AC: Não, nem pensar. Somos logo avisados que, nem entre nós podemos falar em português. É mais pelos doentes e para eles não sentirem que estamos a omitir-lhes informações. Alguns colegas ficam mesmo incomodados se nos ouvem a falar em português.
NM: Qual a maior diferença que sentes na tua profissão, entre Portugal e Bélgica?
AC: Valorização. E remuneração também, não se compara. A Bélgica valoriza muito os enfermeiros, principalmente agora depois da fase inicial da pandemia.
NM: Como é que lidaste com o aparecimento desta pandemia? Dizias-me há pouco que o teu serviço de enfermagem foi o escolhido para receber estes doentes.
AC: Sim, foi muito repentino. Falávamos da Covid-19 mas parecia longínquo porque ainda estava na China. Eu tinha estado em Portugal em março e, depois de regressar a Bruxelas, foram apenas alguns dias até nos informarem que os nossos doentes seriam todos transferidos e que aquela seria a ala Covid-19. Não sabíamos como era a transmissão nem que proteção individual teríamos de usar. Foi um choque e as primeiras semanas foram muito duras porque quase não havia informação do vírus. Fomos andando e adaptando o que víamos que era preciso.
NM: Como é que foi a resposta da Bélgica à Covid-19?
AC: Acho que Portugal foi mais rápido a implementar o confinamento. Na Bélgica demorou mais algum tempo para que se tomassem essas medidas. A Bélgica tem quase a mesma população que Portugal e tem mais de 60 mil infetados e 9 mil mortes.
NM: Como é que a população se comportou?
AC: Acho que muitas pessoas não levaram a pandemia a sério. Viu-se sempre muita gente na rua e nos transportes, mesmo durante a pior fase da epidemia.
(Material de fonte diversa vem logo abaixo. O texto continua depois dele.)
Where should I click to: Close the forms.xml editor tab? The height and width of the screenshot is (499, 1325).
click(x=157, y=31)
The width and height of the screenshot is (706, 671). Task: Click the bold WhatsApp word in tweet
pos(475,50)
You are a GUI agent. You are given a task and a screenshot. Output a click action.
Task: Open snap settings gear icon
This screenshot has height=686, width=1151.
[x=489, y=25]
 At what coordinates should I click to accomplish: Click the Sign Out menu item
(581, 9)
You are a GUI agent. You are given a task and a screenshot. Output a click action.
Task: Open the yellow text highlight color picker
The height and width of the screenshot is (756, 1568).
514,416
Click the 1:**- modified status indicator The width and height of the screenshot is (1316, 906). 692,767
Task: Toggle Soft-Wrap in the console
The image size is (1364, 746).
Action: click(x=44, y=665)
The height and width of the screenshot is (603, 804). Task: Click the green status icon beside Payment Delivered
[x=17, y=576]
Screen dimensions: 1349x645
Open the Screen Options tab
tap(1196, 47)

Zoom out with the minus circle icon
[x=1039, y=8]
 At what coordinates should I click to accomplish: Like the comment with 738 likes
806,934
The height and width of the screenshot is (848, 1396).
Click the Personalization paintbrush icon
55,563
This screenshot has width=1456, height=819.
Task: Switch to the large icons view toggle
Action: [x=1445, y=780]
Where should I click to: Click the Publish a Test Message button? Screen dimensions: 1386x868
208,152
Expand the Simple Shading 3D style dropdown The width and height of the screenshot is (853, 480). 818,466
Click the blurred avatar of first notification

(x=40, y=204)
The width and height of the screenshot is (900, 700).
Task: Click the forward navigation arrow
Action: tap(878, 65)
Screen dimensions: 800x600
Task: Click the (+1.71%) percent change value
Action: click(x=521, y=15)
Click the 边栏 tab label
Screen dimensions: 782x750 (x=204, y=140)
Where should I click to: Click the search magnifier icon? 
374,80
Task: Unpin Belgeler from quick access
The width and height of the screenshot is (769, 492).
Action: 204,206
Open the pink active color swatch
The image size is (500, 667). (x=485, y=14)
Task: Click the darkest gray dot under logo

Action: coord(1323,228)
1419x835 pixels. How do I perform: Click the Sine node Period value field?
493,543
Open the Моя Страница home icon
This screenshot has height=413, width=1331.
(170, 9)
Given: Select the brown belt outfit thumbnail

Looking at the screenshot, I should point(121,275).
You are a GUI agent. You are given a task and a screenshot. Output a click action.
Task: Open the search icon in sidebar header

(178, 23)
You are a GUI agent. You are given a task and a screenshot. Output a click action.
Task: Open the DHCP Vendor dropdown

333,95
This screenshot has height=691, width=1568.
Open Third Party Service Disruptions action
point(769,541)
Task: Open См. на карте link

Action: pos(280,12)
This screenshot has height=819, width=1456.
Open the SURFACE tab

NM: Trabalhaste três meses sempre na ala dos doentes infetados. Como é que te sentiste?
AC: Sentia-me sempre muito suja. Foi difícil lidar porque tínhamos medo de nos termos infetado e depois irmos para casa e podermos infetar alguém. Eu vivo numa casa só com enfermeiros daquele hospital mas eu era a única que tinha contacto diário com a doença. Depois fui aprendendo a lidar com a situação e o medo inicial foi desaparecendo. Foi difícil. Os meus pais estavam preocupados e eu ia sempre desvalorizando quando falava com eles. Ia dizendo que estávamos bem e protegidos, mas tínhamos medo. Muitas pessoas achavam que a doença era mais grave só em idosos mas eu vi muitas pessoas da nossa idade a morrer e nos cuidados intensivos, foi difícil.
NM: E como está a correr o desconfinamento?
AC: Parece-me que as pessoas estão a pensar que já passou. E ainda não passou, continuamos a ter sempre novos casos.
NM: Para terminar como avalias este primeiro ano a viver fora de Portugal?
AC: A Bélgica deu-me muita experiência. Principalmente por esta crise sanitária, ganhei muita vivência na minha profissão. Quero continuar a trabalhar lá e, esperando que esta pandemia fique mais controlada, quero continuar a aproveitar o tempo em que lá estou.